:: Stored items ::
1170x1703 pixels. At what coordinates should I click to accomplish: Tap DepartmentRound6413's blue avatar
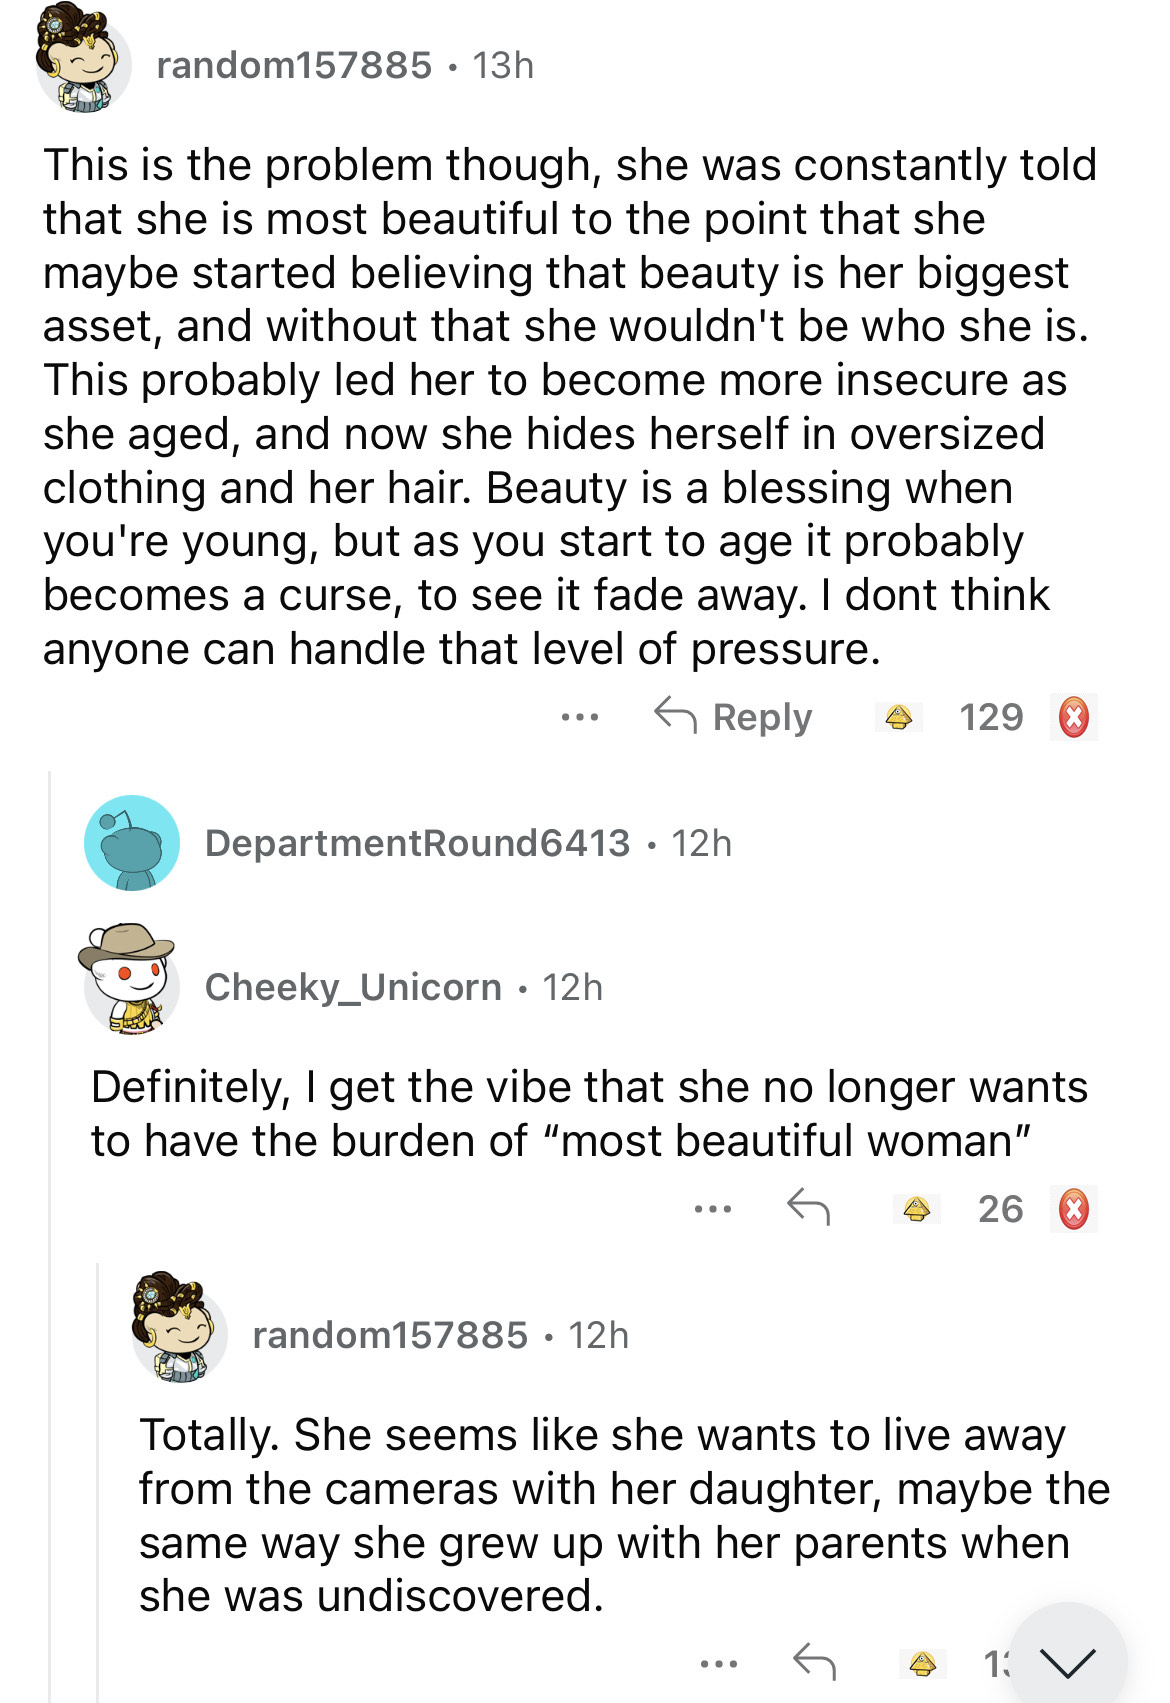click(132, 843)
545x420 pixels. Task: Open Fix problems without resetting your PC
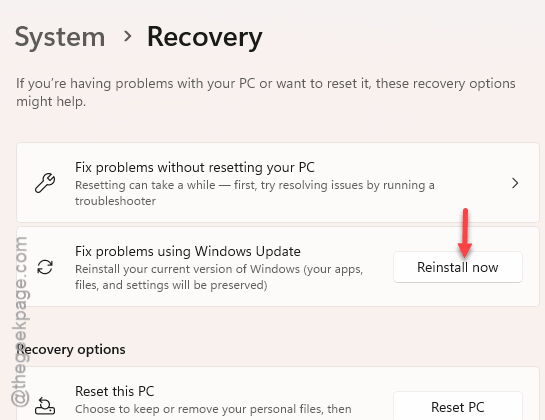(278, 183)
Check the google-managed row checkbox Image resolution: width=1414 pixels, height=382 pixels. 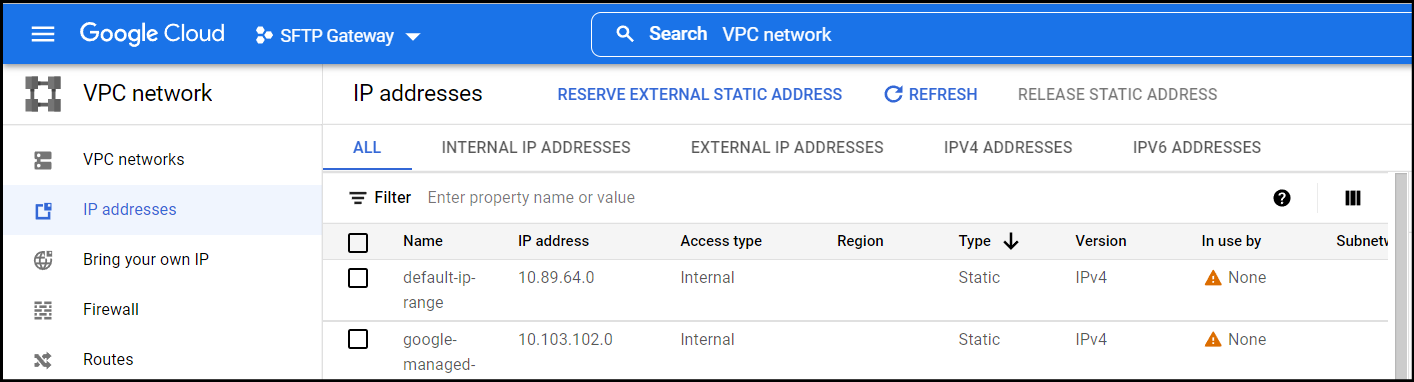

:: To do ::
Each entry is to be written out again word for word, and any pictures are to be omitted.

:: Result for this exercise ::
1170x1703 pixels. At what coordinates should I click to accomplish: Tap DepartmentRound6413's blue avatar
click(132, 843)
545x420 pixels. Task: Open Fix problems without resetting your PC
(278, 183)
Check the google-managed row checkbox Image resolution: width=1414 pixels, height=382 pixels. 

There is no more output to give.